Now that spring seems to be in full swing, bears and other wildlife have been spotted in areas surrounding rural southeastern Manitoba communities.
Conservation human-wildlife conflict management biologist Janine Stewart says bears tend to be active between April and November in Manitoba and it's recommended people prevent any encounters with bears by following a few safety tips.
"That involves things like securing and removing attractants, making sure the people are never approaching or attempting to feed a bear or any other wild animal. Making sure they are aware of their surroundings, watching for signs that there might be animals active in the area, and basically practicing prevention techniques."
Stewart says when walking or hiking in the country, make sure dogs are kept on a leash to prevent attracting a wild animal, and also bring noise makers - such as a whistle, air horn, or rattler - to make your presence in the area known. She notes wild animals tend to want to avoid people and if they hear you coming, they will leave the area before you arrive.

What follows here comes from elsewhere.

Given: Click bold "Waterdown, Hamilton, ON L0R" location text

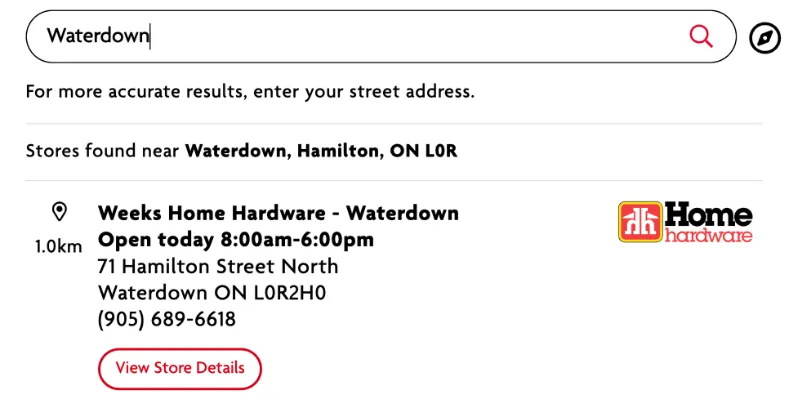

She adds, "also securing attractants. Bears, in particular, have an amazing sense of smell so, anything that smells interesting to them, which may potentially be a food source for them, would attract them to the area. Make sure yard sights are kept clear of human food. Make sure you're cleaning your barbecues when you're done using them, and if you have pets, feed them indoors."
Stewart says picking fruit off trees as it ripens instead of letting it fall to the ground, and putting away the bird feeder from April to November will also help prevent any unwanted guests.
"Don't wear earphones if you're walking in rural or remote areas because there are so many potential hazards," adds Stewart. "Watch for signs that animals are active in the area. That might be animal tracks or animal droppings. For bears, you would want to watch for signs that ant hills have been disturbed or logs have been turned over as they search for insects."
She encourages people to teach their children from a young age about how to interact appropriately with wildlife and to stress the importance of not approaching or feeding wild animals.